There is need to digitise radio and TV; create a world-class broadcast service with a global outreach; and set up an autonomous third arm, ‘PB Connect’, to manage social media.” Many of these recommendations are well taken, but there will be reservations on others. Constituting a parliamentary oversight committee “to ensure that PB discharges its duty in accordance with the provisions of the act and government-defined duties” is a recipe for political interference. PB is accountable to Parliament through its annual report and budget via the ministry of information and broadcasting and, where needed, through questions. A Regulatory (Complaints) body as a sub-committee of PB is also not a good idea. This should be an independent body and should also cover private broadcasters so as to avoid different rulings by parallel authorities.
The plea to “encourage outsourcing of content creation to external producers” needs to be treated with caution. PB must develop in-house talent while not baulking at hiring producers from the market.

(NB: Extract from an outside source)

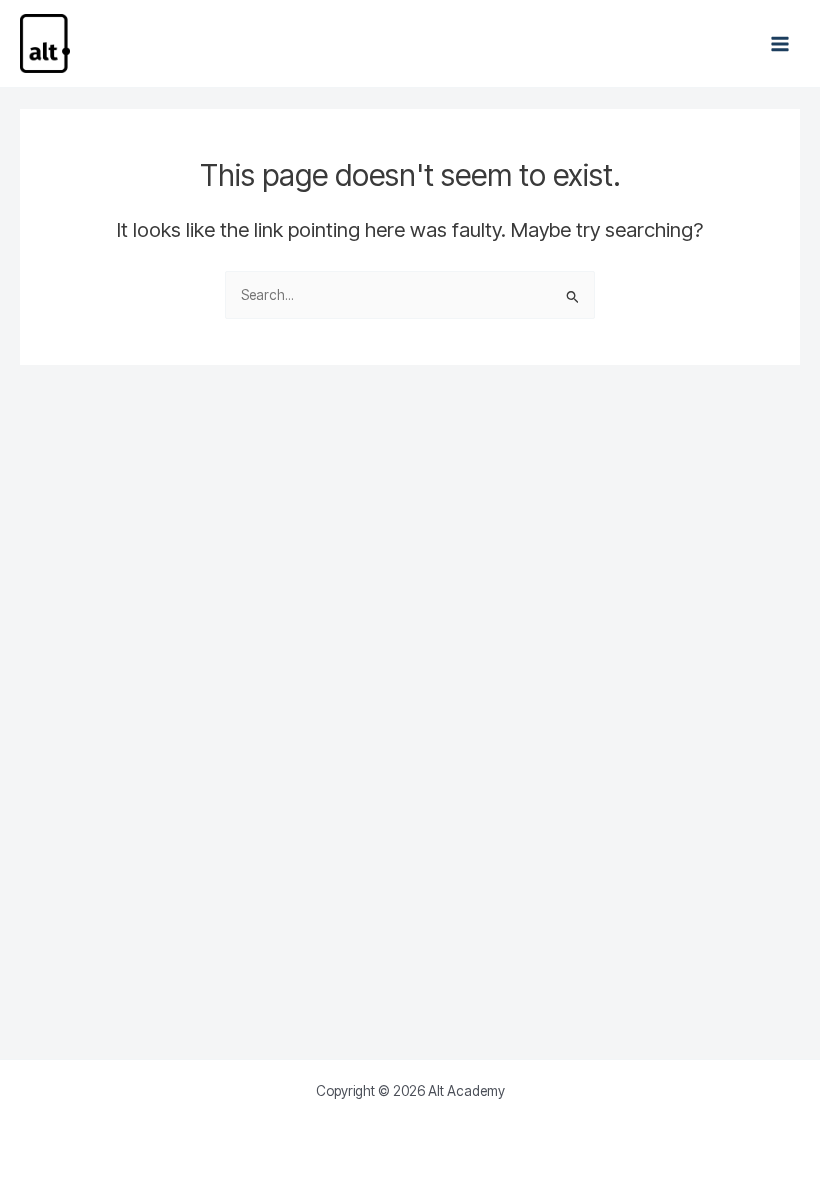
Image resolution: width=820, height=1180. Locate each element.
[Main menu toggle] (780, 43)
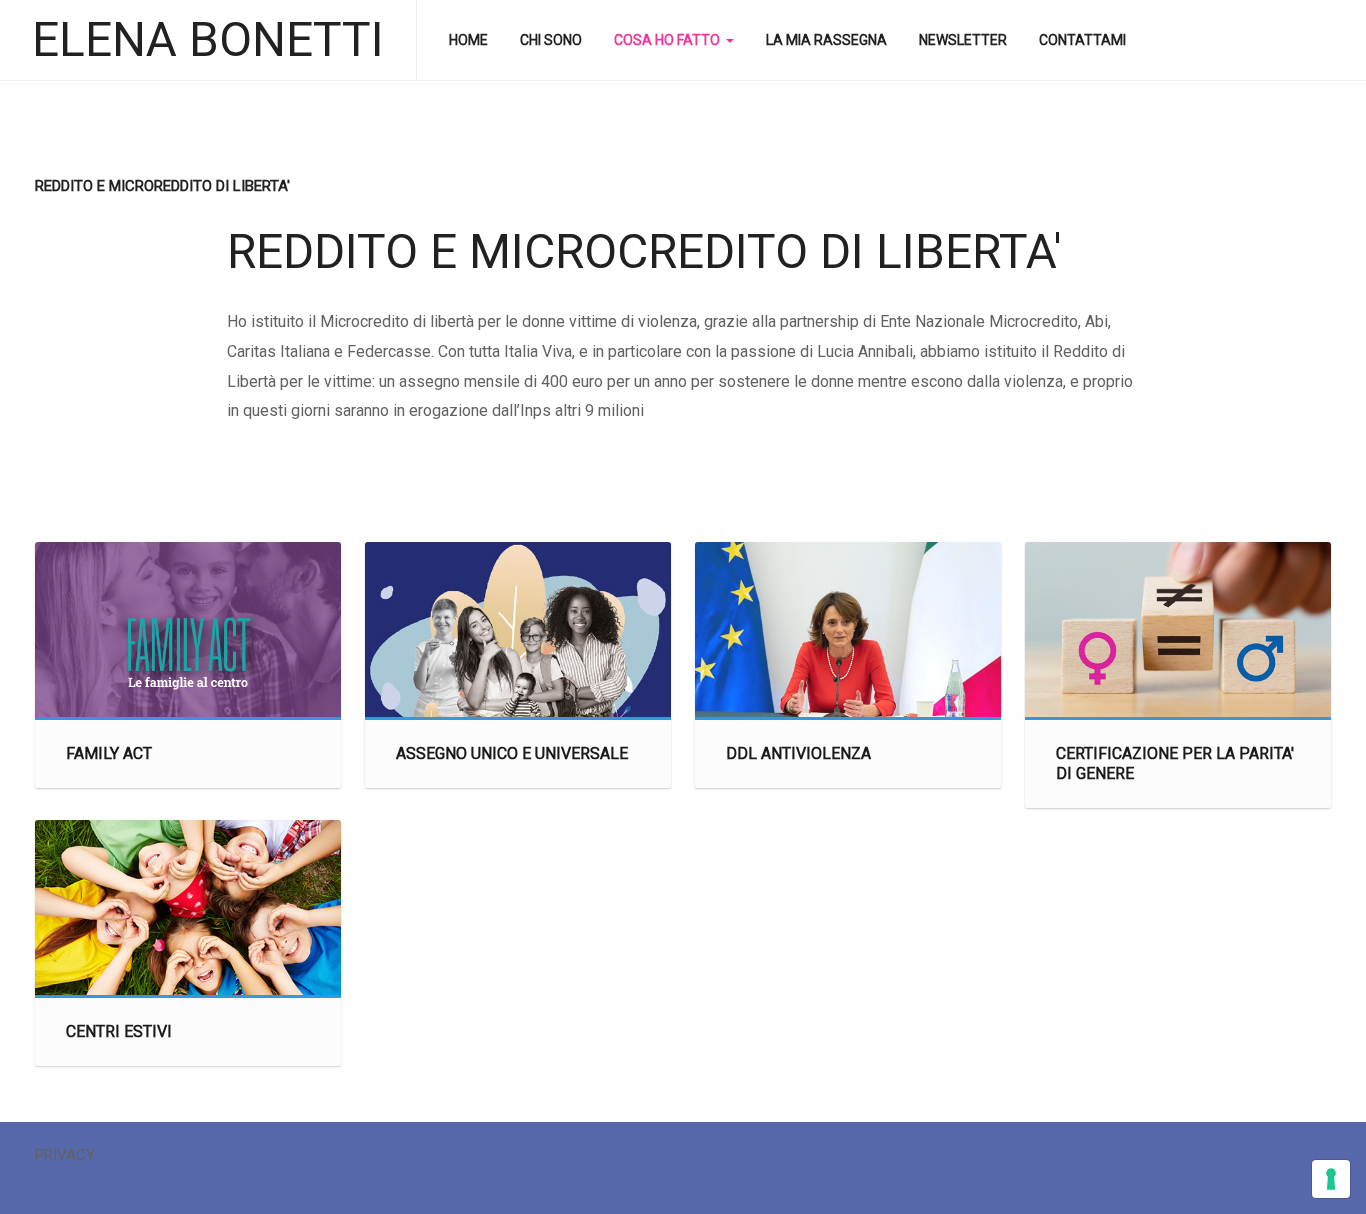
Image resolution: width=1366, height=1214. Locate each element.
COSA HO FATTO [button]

This was the position earlier, but has been subverted by overly embracing the market. Likewise, the report does not go far enough in urging PB to share its huge infrastructure with the market. One committee had, years ago, suggested hiving off the engineering, technical and R&D wing of PB into a transmission corporation as an independent profit centre, since its land, buildings, transmitters, studio facilities, relay stations and towers have considerable idle capacity that could service private and especially local and community broadcasting. This proposal should not be discarded without deeper study. The broadcast receiver licence fee, paid once at the purchase point, has most unwisely been relegated as an unsavoury tax. This calls for review.
Another recommendation that must be queried is that, since the state has to communicate messages, there should be a separate “state broadcasting set-up that should use the existing public and private broadcasting infrastructure”. This appears to be creating avoidable redundancy and encouraging a propaganda machine. PB can and should do the job as a public service above all. The expert report does not make as strong a case for public service broadcasting as merited. Current media trends in India in the wake of the continuing communications revolution and market deregulation are a matter for concern.
Cross-media holdings, the corporatisation and politicisation of the media, advertising pressures, the managerial takeover of editorial responsibilities, paid news and similar dubious dealings like private treaties have all combined to undermine media integrity. Allegations masquerade as charges and subvert public discourse and result in media trials.
The failure to regulate the media — the Press Council is a broken reed — and the fragility of self-regulation have deeply undermined media credibility. It is in this milieu that a true public service broadcaster has a duty to, and can, set standards. It is not commercially driven, as are private channels.
All consumers are citizens but not all citizens are consumers. As India is in transition from rural to urban, agriculture to industry, feudal submission to protest, local to global, little identities to fraternity, information is the key to empowerment, equality, gender justice and social awareness. Who more than PB can afford to speak to and for all the people in their myriad languages and dialects?
Nevertheless, the expert committee report does constitute a good basis for debate and reform. This Parliament is done and legislation must await the new government after the general elections. This gives time for a national debate. Let us use that time purposefully.